NAIROBI, Kenya—Ten heavily armed Somali militants, driving their boat under the cover of darkness, kidnapped a Frenchwoman on a resort island in northern Kenya early Saturday, officials said.

The government blamed the attack on Somali militants from al-Shabab, and the Kenyan navy and police chased the boat at sea.

“Security forces swung into immediate action and pursued the abductors as they sped northwards in a high-speed boat,” according to a government statement, toward Ras Komboni, the town in Somalia where the government said the militants originated.

“In the ensuing shoot-out between the abductors and the Kenya Navy, several of the abductors were injured but managed to enter” Ras Komboni, the statement said.

At one point during the chase two Kenyan boats had the suspected pirate boat surrounded, with four men and the kidnapped woman on board, said Tourism Minister Najib Balala. A plane overhead was also monitoring the situation, he said.

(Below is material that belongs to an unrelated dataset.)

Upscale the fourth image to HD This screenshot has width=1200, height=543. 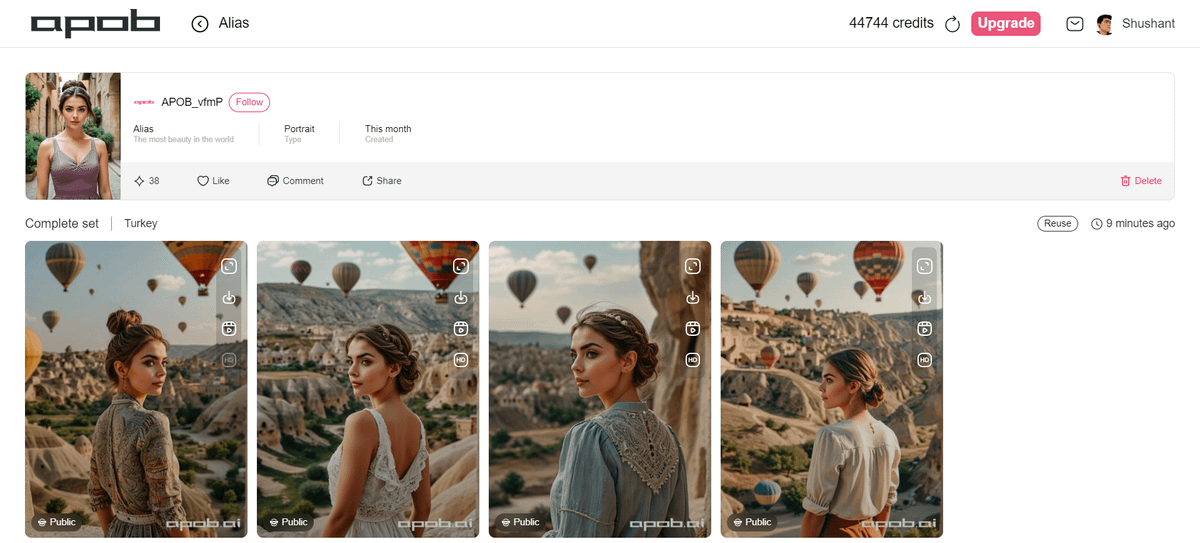click(x=925, y=360)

“We are just concerned about the safety of the lady,” Mr. Balala said. He identified her as Marie Dedieu. There was uncertainty about her age; French officials said in a statement that she is in her 60s but the Kenyan government called her elderly and one official said she was in her 70s.

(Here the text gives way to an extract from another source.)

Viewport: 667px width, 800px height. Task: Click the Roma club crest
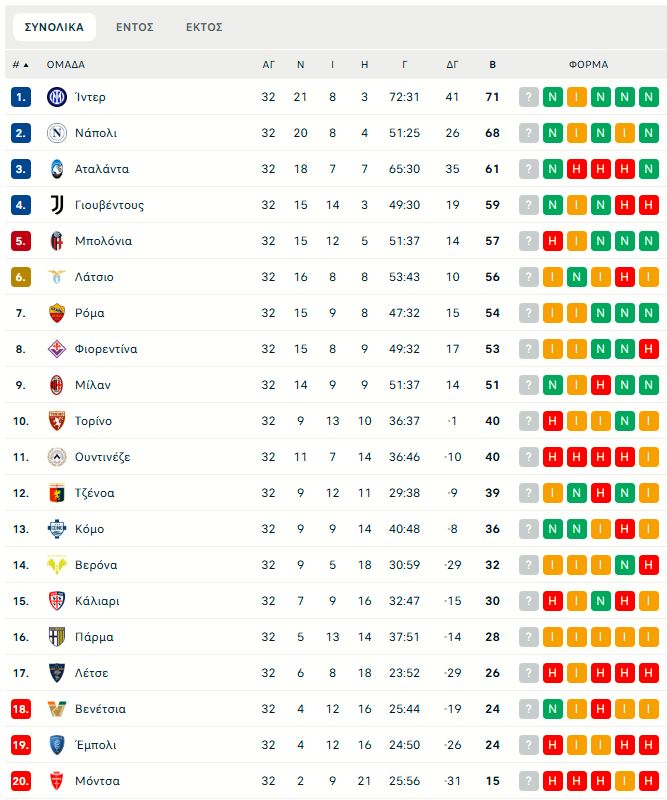click(56, 313)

Ambrose Munyasia, a top police official on the coast, said he had information that the French government would join the chase. He said he was optimistic the woman would be rescued soon.

But by early evening in Kenya there was no news of a successful rescue.

In a message to Kenyans, the government said that “adequate security measures” had been put into place.

The French Foreign Ministry said in a statement that French officials were “working with the Kenyan authorities, who have mobilized significant air and sea resources in order to free our compatriot.”

Officials had earlier indicated Somali pirates had pulled off the attack, before the government later blamed al-Shabab. If pirates are involved, it would be the second such attack near the popular tourist town of Lamu in a month. In early September, pirates shot dead a British man and kidnapped his wife from a resort near Lamu.

People near the scene of the kidnapping heard gunshots around 3 a.m., Lamu resident Muhidin Athman said.

The woman owns a house on Manda Island, where she lives half the year, and gets around with the help of a wheelchair or personal assistants, the resident said. Manda Island is just across the channel from Lamu, an old resort town.

Two kidnappings within a month have the potential to greatly harm the tourist trade in the area just before the busy holiday season.

After the attack, the French Foreign Ministry updated its travel advice for Kenya, “formally discouraging” trips to the Lamu archipelago and the surrounding area.

Pirates once focused primarily on big ships at sea, but in recent years have also attacked private yachts, capturing Europeans or Americans on trips.

As U.S. and European navies have increased their patrols of the Indian Ocean, and as large ships have increased their on-board defenses, pirates may be looking for easier targets to keep ransom payments coming in.

Pirates kidnapped and held a British couple for more than a year.

“It’s profit-motived action. As we know the British couple we captured before paid huge ransoms, so sometimes these targets are a big gain that gives you more than ships,” a man who identified himself as a pirate commander named Bile Hussein told the Associated Press last week.